AIM 2025 Benchmark Overview
- AIM 2025 Benchmark is a comprehensive suite of state-of-the-art evaluation tasks in image processing, generative modeling, and scientific machine learning that leverages diverse, domain-specific datasets.
- The benchmark outlines strict evaluation protocols and efficiency budgets across tasks such as RAW video denoising, motion deblurring, perceptual super resolution, inverse tone mapping, and AI idea generation.
- It enforces reproducibility and open science by mandating standardized submission procedures, public data/code releases, and rigorous metric-based comparisons to ensure fair algorithm assessments.
The AIM 2025 Benchmark refers to a series of rigorously designed benchmarks covering diverse, state-of-the-art challenges in image processing, generative modeling, and scientific machine learning, all released and evaluated as part of the 2025 Advances in Image Manipulation (AIM) workshop series. It encompasses multiple public datasets, standardized evaluation protocols, and curated challenge tasks intended to foster fair, reproducible comparison of new algorithms in both low-level computer vision restoration and emerging AI domains.

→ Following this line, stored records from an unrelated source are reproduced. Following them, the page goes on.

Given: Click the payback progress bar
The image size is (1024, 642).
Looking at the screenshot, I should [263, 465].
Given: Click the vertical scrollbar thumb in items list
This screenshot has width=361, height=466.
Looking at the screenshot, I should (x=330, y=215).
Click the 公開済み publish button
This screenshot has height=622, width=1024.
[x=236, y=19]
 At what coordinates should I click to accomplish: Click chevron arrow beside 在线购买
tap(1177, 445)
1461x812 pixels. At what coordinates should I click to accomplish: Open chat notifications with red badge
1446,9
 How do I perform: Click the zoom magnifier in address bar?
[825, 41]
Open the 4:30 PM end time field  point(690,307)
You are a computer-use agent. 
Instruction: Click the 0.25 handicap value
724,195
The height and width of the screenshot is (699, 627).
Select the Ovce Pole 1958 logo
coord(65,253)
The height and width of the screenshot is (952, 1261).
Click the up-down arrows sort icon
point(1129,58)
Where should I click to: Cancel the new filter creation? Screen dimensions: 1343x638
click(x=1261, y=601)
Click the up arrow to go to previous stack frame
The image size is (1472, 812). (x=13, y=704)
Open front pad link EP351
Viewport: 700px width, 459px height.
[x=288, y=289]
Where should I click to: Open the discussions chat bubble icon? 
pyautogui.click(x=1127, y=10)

1. Benchmark Scope and Dataset Design
AIM 2025 introduces domain-specific datasets and evaluation tracks in areas including low-light RAW video denoising, high FPS non-uniform motion deblurring, efficient perceptual super resolution, real-world RAW image denoising, efficient single-image deblurring, rip current instance segmentation, inverse tone mapping, and scientific idea generation. Each dataset is constructed with explicit attention to domain realism, ground-truth rigor, and cross-device/cross-condition generalization:
- Low-Light RAW Video Denoising: 756 ten-frame video bursts from 14 smartphone sensors, with exposure and illuminance variation and high-SNR references via burst averaging. Test scenes are held out for fair evaluation (Yakovenko et al., 22 Aug 2025).
- High FPS Motion Deblurring: MIORe dataset, with algorithmic motion blur synthesis based on high-speed camera sequences, designed for moderate and extreme blur tracks (Ciubotariu et al., 8 Sep 2025).
- Efficient Perceptual Super Resolution (PSR4K): 500 4K test images degraded by multiple blind degradations for NR-IQA-based assessment under compute/parameter constraints (Longarela et al., 14 Oct 2025).
- Real-World RAW Image Denoising: Four DSLR models, extensive low-light indoor/outdoor captures, with per-image dark frames and calibrated gain/offset metadata enabling precise synthetic noise modeling (Li et al., 8 Oct 2025).
- Efficient Real-World Deblurring: New 420-pair test split from the RSBlur data, using a beam-splitter dual-camera apparatus for pixel-precise blurred/sharp pairs (Feijoo et al., 14 Oct 2025).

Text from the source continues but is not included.